Most upgraders from other languages feel that the Pascal type checking reduced their freedom in using data structures, but this is not true. Pascal only needs that the programmer writes the source code according to stringent rules, declaring the data structures thoroughly before using them.

The TYPE declaration of Arrays.

Data can be single numbers or strings, but often they are defined as structures (ASM86 nomenclature), as records and arrays. This is not the location where the particular structures are explained.

The type declaration does not reserve memory, it is only used to explain the compiler how the data are arranged in a record or array, or in a single variable, or in a set, or in a string.

Physical memory for data is reserved with the Var instruction (the global Var, not the Var in a procedure's formal parameter list).
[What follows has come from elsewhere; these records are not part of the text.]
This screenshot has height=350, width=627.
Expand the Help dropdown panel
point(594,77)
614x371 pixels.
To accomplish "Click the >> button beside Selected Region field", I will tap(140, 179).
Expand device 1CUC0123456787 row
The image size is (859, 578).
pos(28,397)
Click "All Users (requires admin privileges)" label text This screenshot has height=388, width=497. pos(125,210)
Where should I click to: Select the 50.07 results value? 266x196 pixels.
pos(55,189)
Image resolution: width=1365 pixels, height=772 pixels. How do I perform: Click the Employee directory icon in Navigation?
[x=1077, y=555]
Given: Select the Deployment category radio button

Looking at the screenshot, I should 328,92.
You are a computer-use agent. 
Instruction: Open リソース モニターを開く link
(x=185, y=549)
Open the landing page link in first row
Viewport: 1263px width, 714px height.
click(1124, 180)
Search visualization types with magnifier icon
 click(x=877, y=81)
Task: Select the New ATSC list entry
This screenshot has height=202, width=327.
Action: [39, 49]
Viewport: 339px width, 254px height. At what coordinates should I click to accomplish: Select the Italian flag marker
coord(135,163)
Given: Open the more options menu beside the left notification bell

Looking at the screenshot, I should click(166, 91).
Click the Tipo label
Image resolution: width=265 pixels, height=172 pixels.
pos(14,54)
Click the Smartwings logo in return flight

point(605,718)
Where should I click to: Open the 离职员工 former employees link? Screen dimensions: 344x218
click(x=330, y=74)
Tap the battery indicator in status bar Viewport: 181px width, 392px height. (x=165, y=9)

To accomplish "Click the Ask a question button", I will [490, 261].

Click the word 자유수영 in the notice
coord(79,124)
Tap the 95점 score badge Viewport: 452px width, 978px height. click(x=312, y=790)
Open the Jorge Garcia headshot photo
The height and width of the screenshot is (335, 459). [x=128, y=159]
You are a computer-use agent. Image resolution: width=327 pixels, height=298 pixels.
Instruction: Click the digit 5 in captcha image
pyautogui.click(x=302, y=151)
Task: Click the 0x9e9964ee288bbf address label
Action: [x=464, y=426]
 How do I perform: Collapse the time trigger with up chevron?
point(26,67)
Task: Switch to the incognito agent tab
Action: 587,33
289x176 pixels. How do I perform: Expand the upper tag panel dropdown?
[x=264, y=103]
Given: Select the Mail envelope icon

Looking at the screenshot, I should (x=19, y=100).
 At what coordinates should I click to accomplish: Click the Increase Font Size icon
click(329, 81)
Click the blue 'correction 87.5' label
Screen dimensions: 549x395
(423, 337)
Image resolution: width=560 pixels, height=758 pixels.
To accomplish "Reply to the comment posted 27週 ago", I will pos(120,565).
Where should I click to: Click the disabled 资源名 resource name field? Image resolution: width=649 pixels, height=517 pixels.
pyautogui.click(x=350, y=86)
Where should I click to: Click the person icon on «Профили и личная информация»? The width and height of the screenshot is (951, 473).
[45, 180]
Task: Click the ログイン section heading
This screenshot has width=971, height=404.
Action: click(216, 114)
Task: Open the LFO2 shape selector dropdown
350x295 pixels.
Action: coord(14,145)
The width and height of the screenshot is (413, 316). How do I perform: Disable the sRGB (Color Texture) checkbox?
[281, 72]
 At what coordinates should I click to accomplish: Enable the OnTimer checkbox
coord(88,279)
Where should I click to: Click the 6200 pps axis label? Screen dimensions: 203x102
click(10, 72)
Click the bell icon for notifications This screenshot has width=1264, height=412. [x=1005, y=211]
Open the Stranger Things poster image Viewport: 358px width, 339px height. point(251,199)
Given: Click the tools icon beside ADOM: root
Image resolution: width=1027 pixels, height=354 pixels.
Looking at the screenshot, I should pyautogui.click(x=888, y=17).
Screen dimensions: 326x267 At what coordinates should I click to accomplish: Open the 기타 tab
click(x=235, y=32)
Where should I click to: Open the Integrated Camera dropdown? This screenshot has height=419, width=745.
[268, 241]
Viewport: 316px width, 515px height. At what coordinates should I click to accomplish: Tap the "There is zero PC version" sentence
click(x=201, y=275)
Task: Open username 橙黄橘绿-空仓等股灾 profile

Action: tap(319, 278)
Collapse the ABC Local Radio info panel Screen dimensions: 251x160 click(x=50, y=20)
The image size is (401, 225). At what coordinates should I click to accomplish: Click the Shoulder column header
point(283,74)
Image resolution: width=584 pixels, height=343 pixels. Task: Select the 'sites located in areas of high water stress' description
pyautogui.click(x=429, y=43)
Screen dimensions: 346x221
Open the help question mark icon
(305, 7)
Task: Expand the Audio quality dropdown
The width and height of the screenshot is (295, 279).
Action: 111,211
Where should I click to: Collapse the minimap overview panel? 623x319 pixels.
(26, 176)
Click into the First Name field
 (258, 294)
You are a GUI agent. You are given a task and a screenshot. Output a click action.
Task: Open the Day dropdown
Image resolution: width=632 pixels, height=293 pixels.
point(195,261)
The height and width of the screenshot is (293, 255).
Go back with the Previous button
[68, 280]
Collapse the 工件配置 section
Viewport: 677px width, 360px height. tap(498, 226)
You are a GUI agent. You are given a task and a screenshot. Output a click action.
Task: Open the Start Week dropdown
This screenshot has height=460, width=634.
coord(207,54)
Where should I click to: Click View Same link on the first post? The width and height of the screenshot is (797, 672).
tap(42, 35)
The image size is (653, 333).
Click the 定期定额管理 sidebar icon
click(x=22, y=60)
Data memory can be reserved with the Var instruction in the global data area (the DS: data segment) and in local variables within procedures, on the stack. To reserve data memory, the programmer must tell the compiler, which kind of data variable should be reserved. This is where the type declaration comes into effect.

Var Counter2 : Integer; {Integer is a pre-defined type}
Customers : Array[1..2048] of CustRec; {a user defined type}
Note that this is a combined declaration. While the compiler reserves space for the customers, it also gets aware of a new type "on the fly", namely an array of some records. This is not a good example of a Var declaration!

As opposed to "C" in Pascal any array MUST be declared as an ARRAY, before it is used. Arrays need not range from 0 .. nnn, but they can get any range, eg. -20 .. +100. If the programmer first declared an enumeration type, eg.
Type TDaysOfWeek = (Son,Mon,Tue,Wed,Thu,Fri,Sat);
this can be used for an array type declaration:
Type TWorkArr = Array[TDaysOfWeek] of TWorkRec; (whatever is TWorkRec);
Type TMonths = (Jan,Feb,Mar,Apr,May,Jun,Jul,Aug,Sep,Oct,Nov,Dec);
TDaysOfYearArr = Array[TMonths,1..31] of Twhatever;
Var DaysOfYear : TDaysOfYearArr;
...
Begin
DayWE := DaysOfYear[May,25];
.....
This should emphasize the practicability of Pascals way of type declaration. It is perfect for maintainability and self - commenting source code. And it is not a drawback!

What is an address

You should consider that in a running program the variables have no names. The names are known to the compiler at compile time only, the same applies to the type declarations. But this is nothing special, even the procedure and function names are not part of the executable code. For procedures and functions the compiler makes a code to JUMP to a particular address within the program, or more exactly, calls the piece of code, which returns upon completion to the address in the executable code stream where it was called from.

The same applies to data. The compiler simply makes a reference to a particular address in the data area, in most cases using a register. Example in Assembly language:

Var Price : Integer;

MOV BX,offset PRICE
MOV AX,[BX] ; The BX register points to the address of the price variable in the data area
With CPU's of the 8086 variety an address consists of a segment and an offset, but in many cases (global data area) the segment is the default DS: data segment. So it is sufficient to use the offset address alone, what I did here for simplicity.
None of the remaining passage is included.